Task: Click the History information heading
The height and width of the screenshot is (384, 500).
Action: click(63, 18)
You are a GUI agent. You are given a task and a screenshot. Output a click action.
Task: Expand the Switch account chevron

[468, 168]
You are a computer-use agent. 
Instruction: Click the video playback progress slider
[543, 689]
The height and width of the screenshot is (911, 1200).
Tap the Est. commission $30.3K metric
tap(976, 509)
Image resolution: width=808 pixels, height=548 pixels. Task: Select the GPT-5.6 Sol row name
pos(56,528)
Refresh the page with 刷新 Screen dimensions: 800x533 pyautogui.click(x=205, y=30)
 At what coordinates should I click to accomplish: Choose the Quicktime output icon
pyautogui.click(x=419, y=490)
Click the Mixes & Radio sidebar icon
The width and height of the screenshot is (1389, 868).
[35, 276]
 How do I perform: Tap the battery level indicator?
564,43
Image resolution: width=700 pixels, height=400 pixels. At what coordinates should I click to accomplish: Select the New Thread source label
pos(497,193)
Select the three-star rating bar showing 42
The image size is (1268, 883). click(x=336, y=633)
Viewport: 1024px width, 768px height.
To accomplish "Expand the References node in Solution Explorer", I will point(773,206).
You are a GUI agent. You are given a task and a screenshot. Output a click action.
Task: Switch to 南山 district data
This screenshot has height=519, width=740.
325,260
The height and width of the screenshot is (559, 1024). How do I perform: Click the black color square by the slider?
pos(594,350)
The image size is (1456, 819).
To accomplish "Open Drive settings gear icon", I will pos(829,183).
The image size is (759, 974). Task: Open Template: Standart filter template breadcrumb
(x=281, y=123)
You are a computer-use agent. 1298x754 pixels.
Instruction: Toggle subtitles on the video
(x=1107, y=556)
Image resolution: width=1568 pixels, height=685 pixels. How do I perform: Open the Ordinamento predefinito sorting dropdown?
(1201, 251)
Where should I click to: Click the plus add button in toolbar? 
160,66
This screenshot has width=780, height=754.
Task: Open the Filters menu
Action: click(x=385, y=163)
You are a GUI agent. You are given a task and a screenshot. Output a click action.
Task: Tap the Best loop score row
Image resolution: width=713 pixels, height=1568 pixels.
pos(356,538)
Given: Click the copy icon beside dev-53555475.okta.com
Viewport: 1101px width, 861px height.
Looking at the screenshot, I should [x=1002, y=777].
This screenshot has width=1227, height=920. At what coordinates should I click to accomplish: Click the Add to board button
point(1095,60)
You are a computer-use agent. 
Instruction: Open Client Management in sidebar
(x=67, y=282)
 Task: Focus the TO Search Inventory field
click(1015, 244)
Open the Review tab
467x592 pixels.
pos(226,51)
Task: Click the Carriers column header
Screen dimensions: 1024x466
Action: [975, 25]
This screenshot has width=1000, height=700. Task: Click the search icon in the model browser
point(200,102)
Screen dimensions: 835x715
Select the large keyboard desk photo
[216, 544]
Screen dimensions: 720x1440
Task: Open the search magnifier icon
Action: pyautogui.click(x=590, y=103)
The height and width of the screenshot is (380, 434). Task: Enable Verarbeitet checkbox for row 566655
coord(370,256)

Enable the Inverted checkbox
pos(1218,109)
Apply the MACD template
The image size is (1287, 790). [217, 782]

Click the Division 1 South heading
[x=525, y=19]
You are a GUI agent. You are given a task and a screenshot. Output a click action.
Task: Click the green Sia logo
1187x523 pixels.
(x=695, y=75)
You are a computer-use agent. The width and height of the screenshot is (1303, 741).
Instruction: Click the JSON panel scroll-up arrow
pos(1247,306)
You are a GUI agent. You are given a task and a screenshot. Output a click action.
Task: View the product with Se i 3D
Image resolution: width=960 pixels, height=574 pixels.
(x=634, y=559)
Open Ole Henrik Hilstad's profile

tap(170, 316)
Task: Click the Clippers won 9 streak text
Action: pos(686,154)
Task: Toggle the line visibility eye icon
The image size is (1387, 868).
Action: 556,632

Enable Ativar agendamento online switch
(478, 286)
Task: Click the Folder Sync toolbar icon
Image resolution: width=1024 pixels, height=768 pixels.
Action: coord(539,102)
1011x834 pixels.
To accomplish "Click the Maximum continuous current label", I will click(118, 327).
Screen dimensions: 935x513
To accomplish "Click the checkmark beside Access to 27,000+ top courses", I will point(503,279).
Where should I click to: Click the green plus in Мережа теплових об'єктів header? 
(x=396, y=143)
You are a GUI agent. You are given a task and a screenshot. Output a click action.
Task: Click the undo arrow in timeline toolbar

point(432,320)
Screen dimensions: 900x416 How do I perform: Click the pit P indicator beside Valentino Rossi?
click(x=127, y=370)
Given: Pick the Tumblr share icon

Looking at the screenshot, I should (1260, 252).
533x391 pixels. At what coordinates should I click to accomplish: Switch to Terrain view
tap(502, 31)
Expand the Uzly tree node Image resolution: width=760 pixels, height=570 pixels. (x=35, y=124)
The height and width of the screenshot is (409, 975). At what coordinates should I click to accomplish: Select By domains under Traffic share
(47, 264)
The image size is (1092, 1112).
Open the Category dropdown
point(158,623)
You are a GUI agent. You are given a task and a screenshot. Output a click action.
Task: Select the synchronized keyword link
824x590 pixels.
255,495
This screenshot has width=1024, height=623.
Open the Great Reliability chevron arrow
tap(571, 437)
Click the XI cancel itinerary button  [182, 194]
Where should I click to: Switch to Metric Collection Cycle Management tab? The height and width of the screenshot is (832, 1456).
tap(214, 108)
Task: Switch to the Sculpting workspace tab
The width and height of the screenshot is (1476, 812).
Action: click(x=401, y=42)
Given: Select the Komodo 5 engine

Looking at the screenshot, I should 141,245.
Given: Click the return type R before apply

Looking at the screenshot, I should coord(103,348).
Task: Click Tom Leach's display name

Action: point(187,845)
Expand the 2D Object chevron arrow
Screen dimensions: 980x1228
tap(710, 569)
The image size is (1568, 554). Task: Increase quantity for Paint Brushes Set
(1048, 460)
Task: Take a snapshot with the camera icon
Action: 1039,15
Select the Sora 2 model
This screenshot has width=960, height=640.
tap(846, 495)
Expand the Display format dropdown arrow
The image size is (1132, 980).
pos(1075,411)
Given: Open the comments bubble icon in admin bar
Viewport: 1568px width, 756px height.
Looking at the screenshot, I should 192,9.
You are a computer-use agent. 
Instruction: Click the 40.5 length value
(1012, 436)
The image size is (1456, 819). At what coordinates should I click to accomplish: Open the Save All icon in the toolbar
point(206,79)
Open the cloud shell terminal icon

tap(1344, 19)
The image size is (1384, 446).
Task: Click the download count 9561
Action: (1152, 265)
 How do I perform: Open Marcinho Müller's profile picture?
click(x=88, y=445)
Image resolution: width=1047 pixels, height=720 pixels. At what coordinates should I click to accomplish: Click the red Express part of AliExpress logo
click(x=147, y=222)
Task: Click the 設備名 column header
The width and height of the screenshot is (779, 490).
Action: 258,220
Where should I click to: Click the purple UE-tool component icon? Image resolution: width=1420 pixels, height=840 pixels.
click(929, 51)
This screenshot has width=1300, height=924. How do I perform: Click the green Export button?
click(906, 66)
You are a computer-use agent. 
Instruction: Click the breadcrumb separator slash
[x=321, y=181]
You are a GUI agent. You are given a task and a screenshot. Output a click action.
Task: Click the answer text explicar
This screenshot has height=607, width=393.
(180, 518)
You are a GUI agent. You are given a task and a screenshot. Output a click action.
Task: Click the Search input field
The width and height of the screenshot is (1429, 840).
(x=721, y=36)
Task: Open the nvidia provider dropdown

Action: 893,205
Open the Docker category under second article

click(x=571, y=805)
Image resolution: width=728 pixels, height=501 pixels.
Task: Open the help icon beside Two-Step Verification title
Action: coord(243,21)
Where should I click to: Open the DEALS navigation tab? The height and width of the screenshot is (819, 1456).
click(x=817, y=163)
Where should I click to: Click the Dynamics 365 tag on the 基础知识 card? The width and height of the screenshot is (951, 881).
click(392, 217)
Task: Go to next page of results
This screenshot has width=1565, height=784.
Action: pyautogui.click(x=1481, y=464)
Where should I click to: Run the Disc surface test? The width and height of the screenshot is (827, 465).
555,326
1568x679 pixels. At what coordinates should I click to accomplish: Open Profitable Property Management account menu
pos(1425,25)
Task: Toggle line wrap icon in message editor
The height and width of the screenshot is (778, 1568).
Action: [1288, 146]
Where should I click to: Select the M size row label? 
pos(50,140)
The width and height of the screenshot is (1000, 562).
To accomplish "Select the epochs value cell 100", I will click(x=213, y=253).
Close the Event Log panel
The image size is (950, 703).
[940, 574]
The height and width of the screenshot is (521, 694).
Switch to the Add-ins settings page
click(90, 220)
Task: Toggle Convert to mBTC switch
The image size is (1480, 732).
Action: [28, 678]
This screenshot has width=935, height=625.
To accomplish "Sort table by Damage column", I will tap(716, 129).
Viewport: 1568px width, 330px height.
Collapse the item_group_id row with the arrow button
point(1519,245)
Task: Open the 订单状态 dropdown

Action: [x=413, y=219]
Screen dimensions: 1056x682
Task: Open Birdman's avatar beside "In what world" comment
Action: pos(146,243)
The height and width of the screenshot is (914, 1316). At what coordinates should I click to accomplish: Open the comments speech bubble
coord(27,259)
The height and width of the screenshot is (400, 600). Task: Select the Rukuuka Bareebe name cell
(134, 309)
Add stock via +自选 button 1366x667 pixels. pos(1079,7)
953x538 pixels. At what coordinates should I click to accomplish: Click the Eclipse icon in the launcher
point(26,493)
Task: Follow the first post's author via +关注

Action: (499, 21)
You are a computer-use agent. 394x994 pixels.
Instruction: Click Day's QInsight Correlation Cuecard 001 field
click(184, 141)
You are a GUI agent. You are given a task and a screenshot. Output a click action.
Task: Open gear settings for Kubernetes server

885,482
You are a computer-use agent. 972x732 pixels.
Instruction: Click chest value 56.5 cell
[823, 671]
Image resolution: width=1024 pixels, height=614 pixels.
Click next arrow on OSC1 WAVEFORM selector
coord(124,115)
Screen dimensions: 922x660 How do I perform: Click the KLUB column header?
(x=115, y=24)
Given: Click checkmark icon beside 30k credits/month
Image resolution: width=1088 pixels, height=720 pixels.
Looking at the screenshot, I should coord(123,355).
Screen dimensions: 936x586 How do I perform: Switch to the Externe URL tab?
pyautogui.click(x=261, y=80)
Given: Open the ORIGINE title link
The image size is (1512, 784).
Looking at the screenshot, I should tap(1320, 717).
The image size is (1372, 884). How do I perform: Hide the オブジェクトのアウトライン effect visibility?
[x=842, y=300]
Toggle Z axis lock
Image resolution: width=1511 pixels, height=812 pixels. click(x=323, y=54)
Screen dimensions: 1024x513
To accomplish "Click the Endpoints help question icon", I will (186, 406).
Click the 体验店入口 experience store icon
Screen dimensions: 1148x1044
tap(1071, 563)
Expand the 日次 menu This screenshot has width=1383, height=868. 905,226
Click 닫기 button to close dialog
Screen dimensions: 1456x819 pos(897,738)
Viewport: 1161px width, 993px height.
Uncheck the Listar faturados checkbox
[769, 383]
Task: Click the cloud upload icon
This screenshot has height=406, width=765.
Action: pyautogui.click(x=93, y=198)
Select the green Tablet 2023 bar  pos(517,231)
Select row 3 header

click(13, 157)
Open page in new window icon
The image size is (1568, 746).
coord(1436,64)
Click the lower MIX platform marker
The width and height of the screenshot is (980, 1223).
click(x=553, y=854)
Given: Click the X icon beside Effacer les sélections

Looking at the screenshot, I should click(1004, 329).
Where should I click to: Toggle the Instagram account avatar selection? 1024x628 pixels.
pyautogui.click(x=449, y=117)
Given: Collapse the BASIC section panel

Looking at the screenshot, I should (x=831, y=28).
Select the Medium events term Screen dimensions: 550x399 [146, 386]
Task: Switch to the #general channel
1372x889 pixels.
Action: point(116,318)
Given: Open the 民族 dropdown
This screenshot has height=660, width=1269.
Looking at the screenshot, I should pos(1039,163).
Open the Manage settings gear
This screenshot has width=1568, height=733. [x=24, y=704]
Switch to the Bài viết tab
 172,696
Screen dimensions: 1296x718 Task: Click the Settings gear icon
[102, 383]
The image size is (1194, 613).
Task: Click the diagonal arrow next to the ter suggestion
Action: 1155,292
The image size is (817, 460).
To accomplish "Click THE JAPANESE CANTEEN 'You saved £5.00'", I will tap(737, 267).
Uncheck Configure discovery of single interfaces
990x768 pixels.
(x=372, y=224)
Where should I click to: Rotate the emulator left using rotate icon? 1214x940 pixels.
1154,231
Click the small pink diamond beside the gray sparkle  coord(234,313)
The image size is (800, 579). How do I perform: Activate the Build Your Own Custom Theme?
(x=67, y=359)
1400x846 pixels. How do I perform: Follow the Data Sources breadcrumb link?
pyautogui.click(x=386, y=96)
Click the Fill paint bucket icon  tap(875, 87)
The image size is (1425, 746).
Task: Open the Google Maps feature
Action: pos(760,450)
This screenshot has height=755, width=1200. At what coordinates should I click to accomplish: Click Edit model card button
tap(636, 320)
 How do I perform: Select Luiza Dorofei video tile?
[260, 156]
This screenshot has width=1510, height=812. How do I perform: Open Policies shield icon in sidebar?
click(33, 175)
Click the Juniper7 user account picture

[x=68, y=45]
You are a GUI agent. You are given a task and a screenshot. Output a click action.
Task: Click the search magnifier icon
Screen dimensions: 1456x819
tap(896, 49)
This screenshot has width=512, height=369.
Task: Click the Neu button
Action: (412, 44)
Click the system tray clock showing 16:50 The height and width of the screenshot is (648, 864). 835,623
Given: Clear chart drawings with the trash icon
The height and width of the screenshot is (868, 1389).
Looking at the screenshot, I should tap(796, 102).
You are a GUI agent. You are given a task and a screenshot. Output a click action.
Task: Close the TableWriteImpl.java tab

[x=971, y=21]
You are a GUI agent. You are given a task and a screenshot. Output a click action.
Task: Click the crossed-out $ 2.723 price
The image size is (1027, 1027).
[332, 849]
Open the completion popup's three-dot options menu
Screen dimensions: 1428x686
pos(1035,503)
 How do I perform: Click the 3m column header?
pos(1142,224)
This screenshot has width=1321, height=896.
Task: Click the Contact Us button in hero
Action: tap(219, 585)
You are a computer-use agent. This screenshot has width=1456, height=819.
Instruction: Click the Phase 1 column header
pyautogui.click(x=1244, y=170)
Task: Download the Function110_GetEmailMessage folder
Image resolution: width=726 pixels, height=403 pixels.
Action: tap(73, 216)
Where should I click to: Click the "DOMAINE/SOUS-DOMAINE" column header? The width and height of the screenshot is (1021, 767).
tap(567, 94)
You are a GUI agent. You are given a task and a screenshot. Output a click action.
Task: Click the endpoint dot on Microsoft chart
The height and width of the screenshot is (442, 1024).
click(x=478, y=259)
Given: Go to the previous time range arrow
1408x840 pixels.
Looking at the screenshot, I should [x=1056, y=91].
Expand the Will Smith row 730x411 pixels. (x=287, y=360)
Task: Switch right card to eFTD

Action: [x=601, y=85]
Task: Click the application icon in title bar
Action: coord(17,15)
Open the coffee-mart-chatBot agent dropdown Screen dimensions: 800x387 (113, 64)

____________________

• _SHORT TASK_
Could you copy out the data above exactly, from the line containing "Given: Click the return type R before apply" up to and including the line containing "tap(710, 569)"?

• _COMPLETE OUTPUT_
Given: Click the return type R before apply

Looking at the screenshot, I should coord(103,348).
Task: Click Tom Leach's display name

Action: point(187,845)
Expand the 2D Object chevron arrow
Screen dimensions: 980x1228
tap(710, 569)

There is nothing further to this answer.